Недавнее крушение большевистской идеологии подтвердило как нельзя лучше тот факт, что так называемая марксистская историография была таковой только по фразеологии, а не по существу: если бы теоретическое наследие марксизма действительно было существенно для руководящих фигур современной исторической науки, то они организовали бы ряд теоретических дискуссий, задачей которых была бы выработка адекватной теоретической базы. Однако в новейших работах историков средневековой Руси произошло лишь одно видимое изменение - исчезли ссылки на классиков марксизма-ленинизма, а никакого интереса к теоретическим проблемам докапиталистических обществ не видно вообще.

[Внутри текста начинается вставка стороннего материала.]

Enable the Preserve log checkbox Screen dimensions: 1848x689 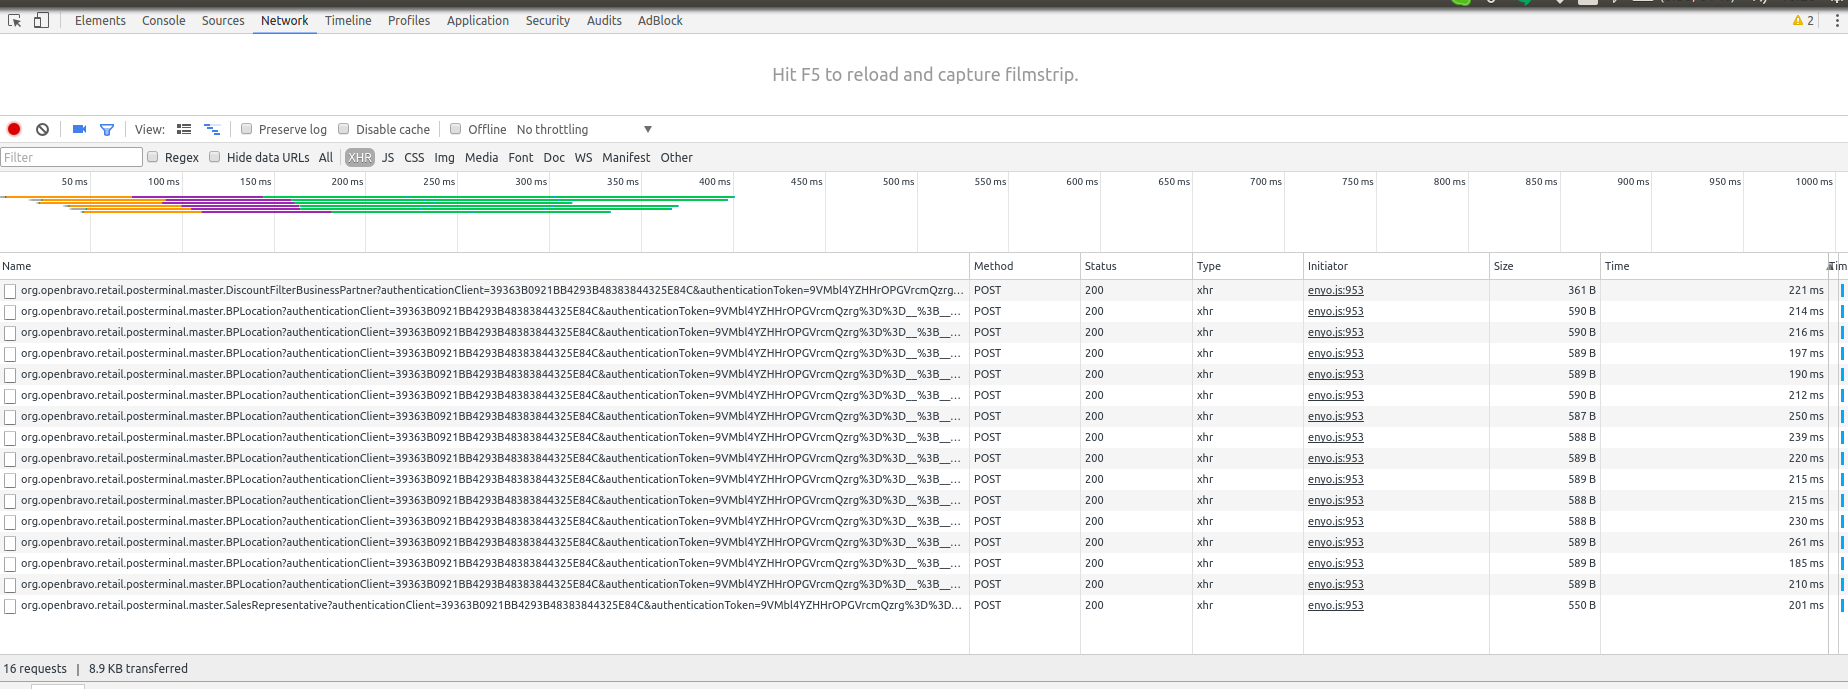point(247,129)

Применительно к историографии Киевской Руси это означает, что ждать существенных изменений в теоретической базе не приходится. Стало быть, будут сосуществовать представления о дофеодальном периоде и крупном частном землевладении как основе феодализма, с одной стороны, и о феодализме в древней Руси, основанном на верховной княжеской или государственной собственности на землю, с другой, а поиски комплексного теоретического подхода, который бы позволил сойтись крайностям, так и останутся в лучшем случае уделом одиночек, которые так и не будут услышаны большинством.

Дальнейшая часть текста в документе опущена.